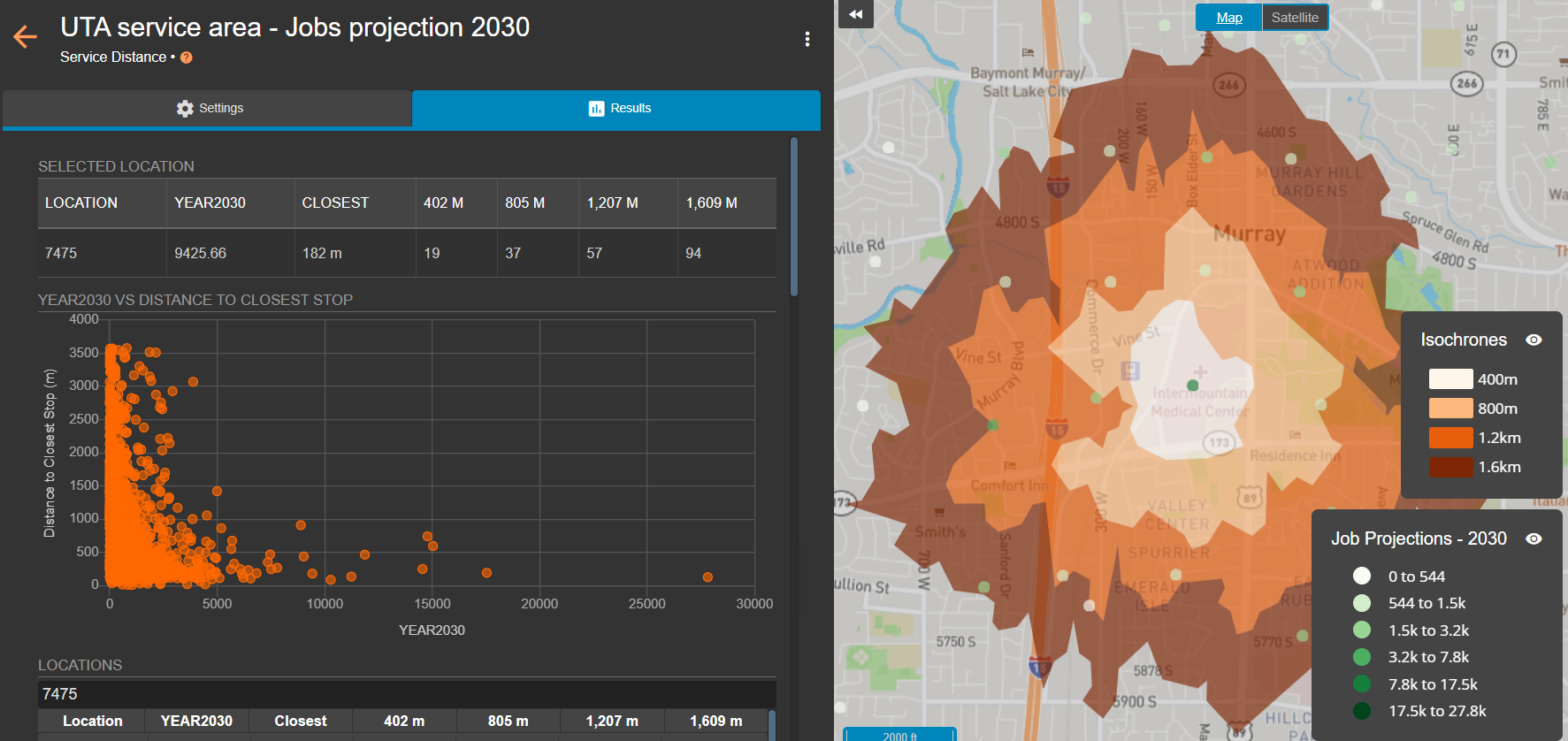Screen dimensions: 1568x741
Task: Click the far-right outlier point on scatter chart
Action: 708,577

---

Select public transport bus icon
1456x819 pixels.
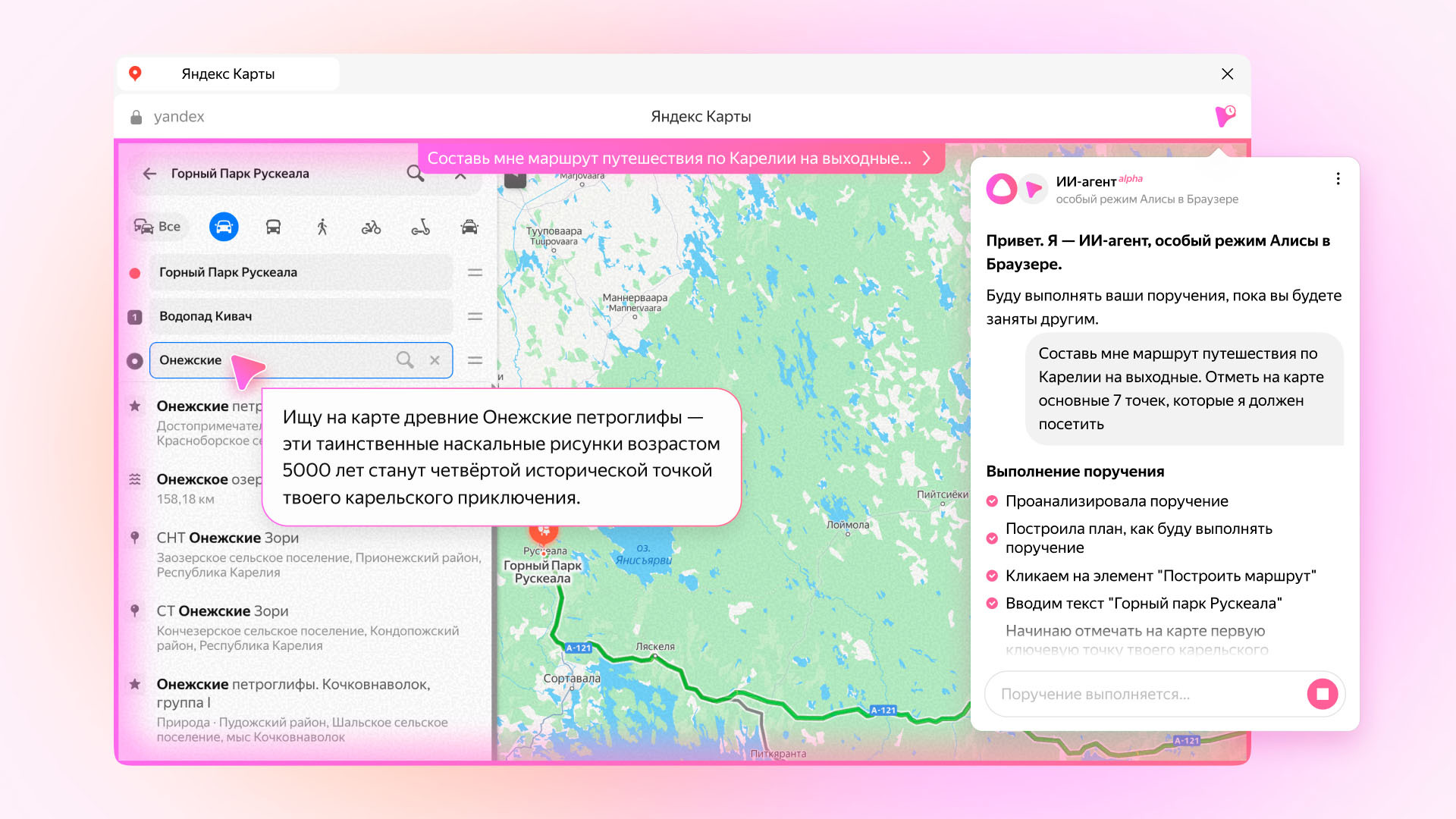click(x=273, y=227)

---

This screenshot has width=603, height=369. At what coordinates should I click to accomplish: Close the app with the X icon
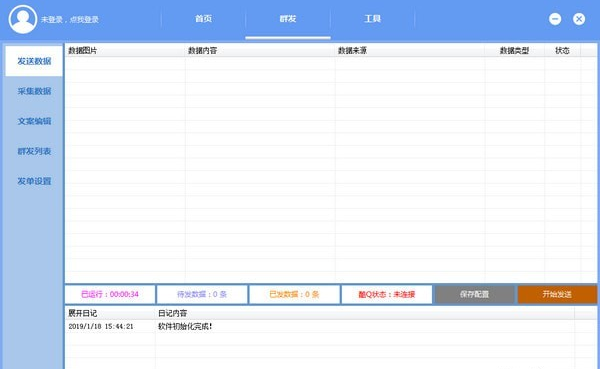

▸ Set problem:
Rewrite the stretch of the listing above from the line containing "Screen dimensions: 1568x741" through the line containing "Action: 708,577", changing "scatter chart" to "scatter plot" and leaving everything else as it is. Omit the pictures.

▸ Solved problem:
Screen dimensions: 1568x741
Task: Click the far-right outlier point on scatter plot
Action: 708,577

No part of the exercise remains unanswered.